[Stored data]

- Opening Delimiter -

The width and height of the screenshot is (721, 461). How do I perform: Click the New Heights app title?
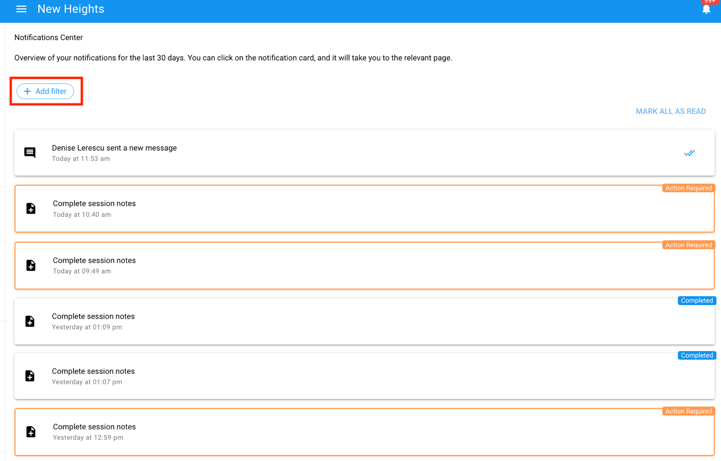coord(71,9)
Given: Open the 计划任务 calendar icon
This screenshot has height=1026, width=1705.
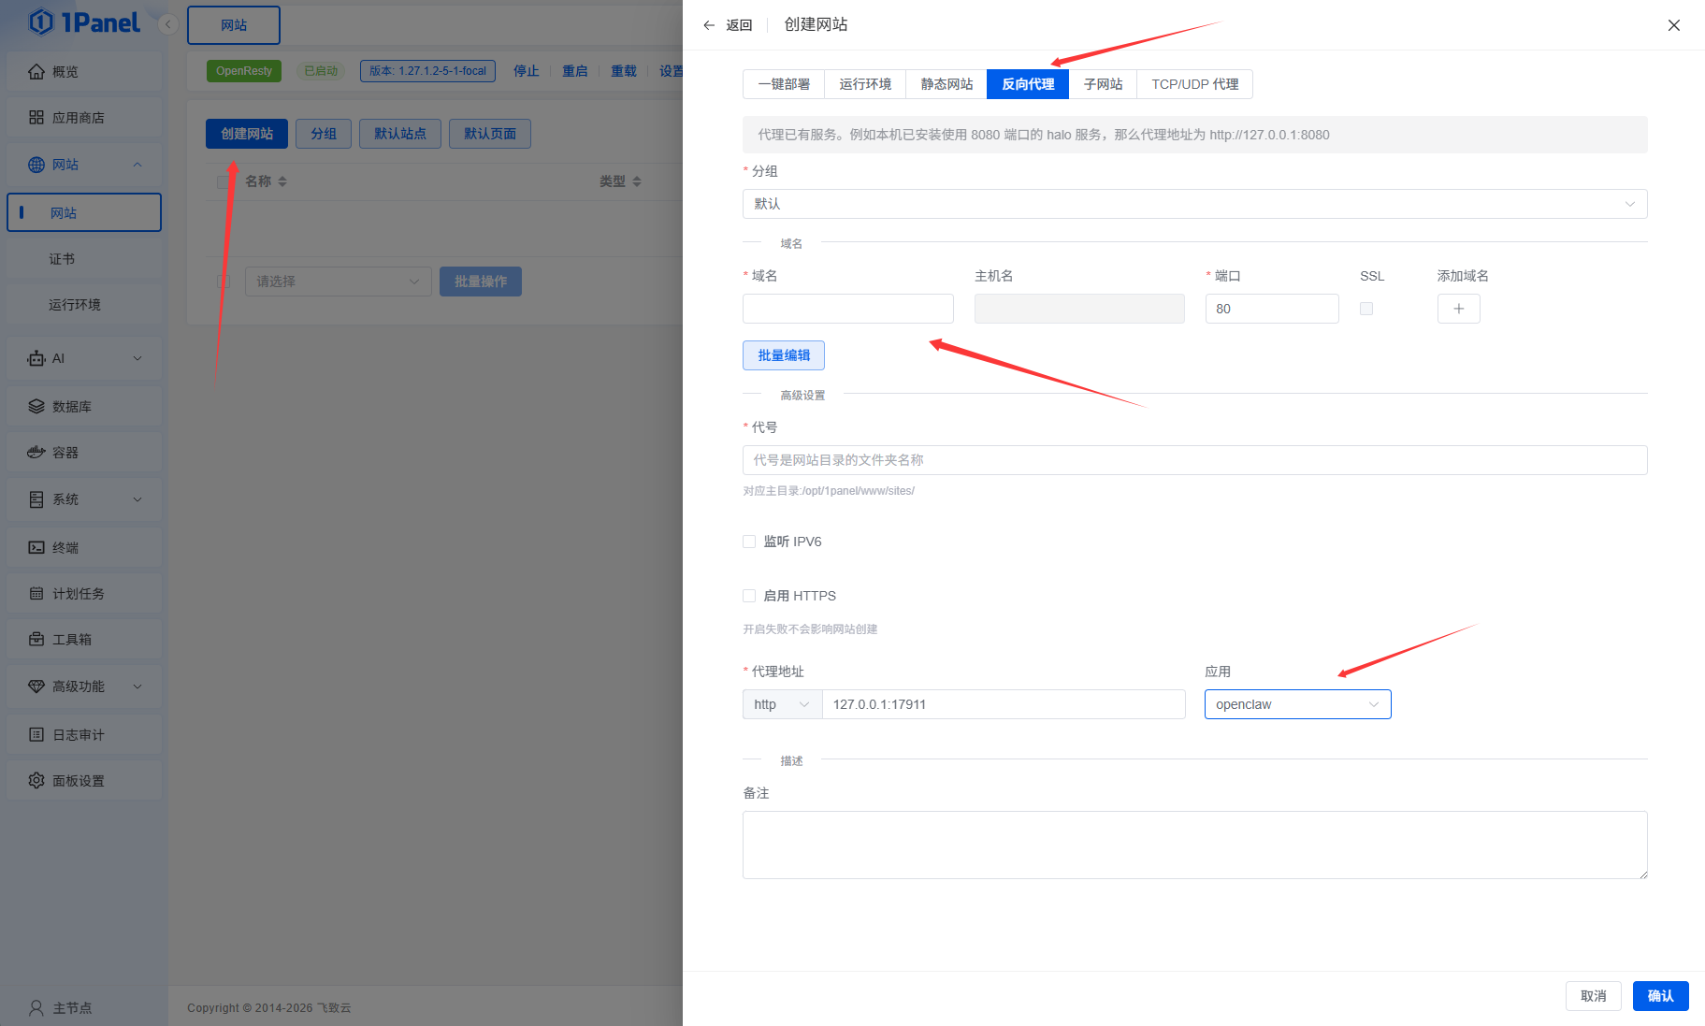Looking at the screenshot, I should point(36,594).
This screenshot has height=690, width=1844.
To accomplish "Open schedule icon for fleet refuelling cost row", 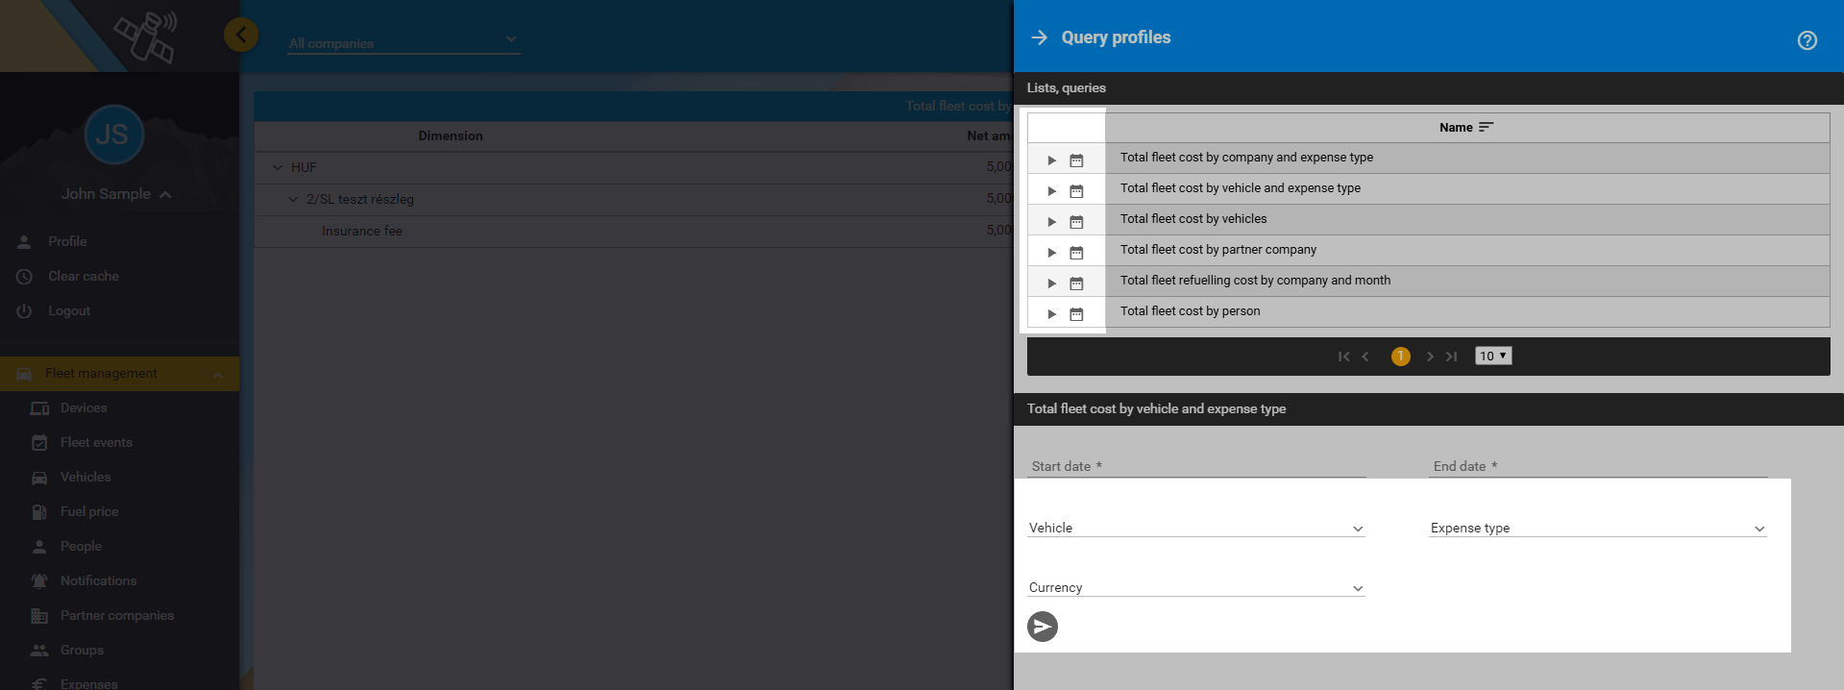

- Closing Delimiter -

Return exactly the lines that begin with the one containing "Given: Open the 计划任务 calendar icon" and end with the final line of the data above; include no pictures.

▶ Response box
Given: Open the 计划任务 calendar icon
This screenshot has height=1026, width=1705.
Looking at the screenshot, I should point(36,594).
This screenshot has height=690, width=1844.
To accomplish "Open schedule icon for fleet refuelling cost row", 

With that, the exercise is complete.